6 mitos perigosos sobre a saúde bucal – Afina Menina

6 mitos perigosos sobre a saúde bucal

Que a higiene bucal é fundamental para a saúde em geral, todo mundo já sabe. O que você provavelmente desconhece é que há várias informações incorretas ou distorcidas acerca da saúde de sua boca.
Por isso, com base nas orientações da Dra. Kamila Godoy, dentista, membro da Associação Brasileira de Ortodontia e pesquisadora da Faculdade de Odontologia da USP; seguem os 6 principais mitos sobre a saúde bucal:

1 – Bicarbonato de sódio ajuda a clarear os dentes

“Certamente, você já ouviu dizer que o bicarbonato clareia os dentes. Não é verdade. O produto nunca deve ser usado para o clareamento dental, pois, por ser muito abrasivo, pode provocar desgaste no esmalte dos dentes”, afirma Kamila.
Segundo ela, o bicarbonato de sódio só pode ser utilizado pelo dentista, com o objetivo de realizar uma limpeza nas superfícies dos dentes, e com uma quantidade que apenas o especialista sabe dosar.

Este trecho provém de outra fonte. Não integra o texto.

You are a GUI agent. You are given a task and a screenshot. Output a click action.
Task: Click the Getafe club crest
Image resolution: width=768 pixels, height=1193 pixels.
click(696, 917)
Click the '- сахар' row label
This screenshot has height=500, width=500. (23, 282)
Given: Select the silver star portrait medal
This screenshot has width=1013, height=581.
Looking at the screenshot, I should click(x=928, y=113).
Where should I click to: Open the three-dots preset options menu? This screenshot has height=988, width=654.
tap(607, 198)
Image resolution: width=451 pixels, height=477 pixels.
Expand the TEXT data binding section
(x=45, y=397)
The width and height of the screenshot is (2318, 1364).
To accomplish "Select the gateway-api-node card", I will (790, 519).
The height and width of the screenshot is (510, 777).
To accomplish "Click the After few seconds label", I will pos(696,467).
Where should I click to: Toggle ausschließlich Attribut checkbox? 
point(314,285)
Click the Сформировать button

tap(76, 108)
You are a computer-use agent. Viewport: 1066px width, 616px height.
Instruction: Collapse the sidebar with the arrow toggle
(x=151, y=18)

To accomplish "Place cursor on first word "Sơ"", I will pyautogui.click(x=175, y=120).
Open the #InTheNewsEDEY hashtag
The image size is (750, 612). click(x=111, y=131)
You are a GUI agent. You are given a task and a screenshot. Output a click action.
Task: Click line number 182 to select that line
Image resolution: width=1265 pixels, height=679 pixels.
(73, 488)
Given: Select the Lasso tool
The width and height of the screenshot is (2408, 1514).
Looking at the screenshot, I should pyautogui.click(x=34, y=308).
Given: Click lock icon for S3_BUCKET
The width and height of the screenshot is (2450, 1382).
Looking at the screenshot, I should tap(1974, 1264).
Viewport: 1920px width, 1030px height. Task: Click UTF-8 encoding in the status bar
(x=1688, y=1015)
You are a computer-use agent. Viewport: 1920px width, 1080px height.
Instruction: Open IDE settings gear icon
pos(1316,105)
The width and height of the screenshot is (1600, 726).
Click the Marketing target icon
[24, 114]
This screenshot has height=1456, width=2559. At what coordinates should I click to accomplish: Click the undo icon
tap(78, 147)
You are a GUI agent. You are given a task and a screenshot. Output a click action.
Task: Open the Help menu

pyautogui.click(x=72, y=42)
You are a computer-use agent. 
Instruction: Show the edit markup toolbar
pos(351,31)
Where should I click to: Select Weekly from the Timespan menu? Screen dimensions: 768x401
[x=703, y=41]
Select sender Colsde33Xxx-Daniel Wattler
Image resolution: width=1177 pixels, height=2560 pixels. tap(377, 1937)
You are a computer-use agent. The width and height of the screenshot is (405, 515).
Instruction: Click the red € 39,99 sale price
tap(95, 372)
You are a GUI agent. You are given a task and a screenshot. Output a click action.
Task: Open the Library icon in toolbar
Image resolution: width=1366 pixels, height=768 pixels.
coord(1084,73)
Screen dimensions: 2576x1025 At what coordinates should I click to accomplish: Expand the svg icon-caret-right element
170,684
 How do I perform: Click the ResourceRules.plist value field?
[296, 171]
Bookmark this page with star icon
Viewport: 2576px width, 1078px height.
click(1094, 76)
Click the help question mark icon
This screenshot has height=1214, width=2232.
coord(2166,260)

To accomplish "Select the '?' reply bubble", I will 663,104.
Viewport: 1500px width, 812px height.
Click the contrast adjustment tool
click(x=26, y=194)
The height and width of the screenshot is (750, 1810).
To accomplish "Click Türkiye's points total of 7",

2 – O dente siso sempre deve ser extraído

Apesar de os sisos causarem incômodo em muitas pessoas, inclusive durante a mastigação, nem sempre há indicação da extração. “Se eles não prejudicam o paciente e sua arcada dentária, não há motivos para se submeterem a uma cirurgia”, diz Kamila Godoy.
A retirada só é indicada em alguns casos, como na disfunção do movimento que o dente faz até sua posição funcional, embaixo da gengiva. “Se o siso ficar preso no osso ou parar a erupção, pode ocorrer o que chamamos de ‘quadro de dente irrompido’, sendo necessário o acompanhamento com um profissional especializado”.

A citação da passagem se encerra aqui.